**WHAT TO DO:** Copy everything from the line with "Viewport: 187px width, 137px" down to the line with "click(x=15, y=119)", swapping "Select" for "Choose" and changing nothing else. Omit the pictures.

-*-*-

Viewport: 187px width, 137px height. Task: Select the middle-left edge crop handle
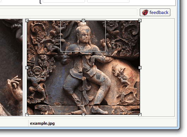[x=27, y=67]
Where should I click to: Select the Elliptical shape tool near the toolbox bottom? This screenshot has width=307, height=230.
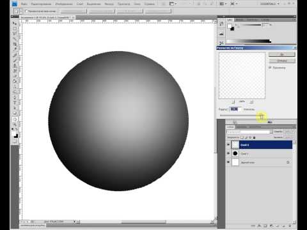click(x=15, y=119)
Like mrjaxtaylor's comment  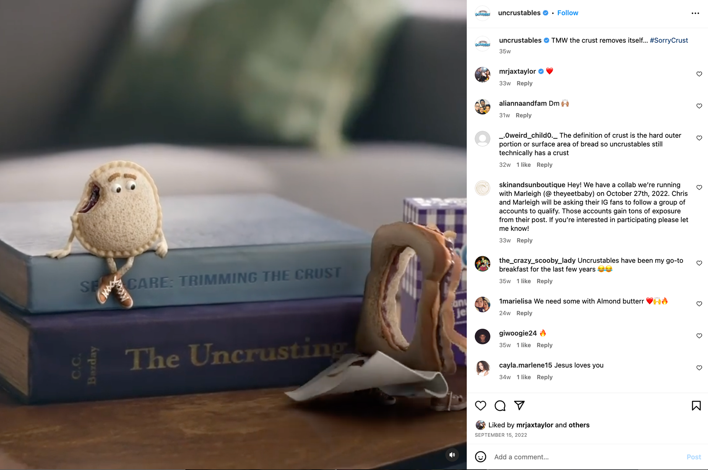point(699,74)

-*-*-

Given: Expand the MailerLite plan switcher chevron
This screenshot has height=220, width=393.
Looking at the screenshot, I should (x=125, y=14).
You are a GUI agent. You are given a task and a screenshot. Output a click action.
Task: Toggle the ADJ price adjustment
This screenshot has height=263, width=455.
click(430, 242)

-*-*-

**RESPONSE FOR THIS EXERCISE:**
Viewport: 187px width, 137px height. Task: Choose the middle-left edge crop handle
[x=27, y=67]
Where should I click to: Choose the Elliptical shape tool near the toolbox bottom? This screenshot has width=307, height=230.
click(x=15, y=119)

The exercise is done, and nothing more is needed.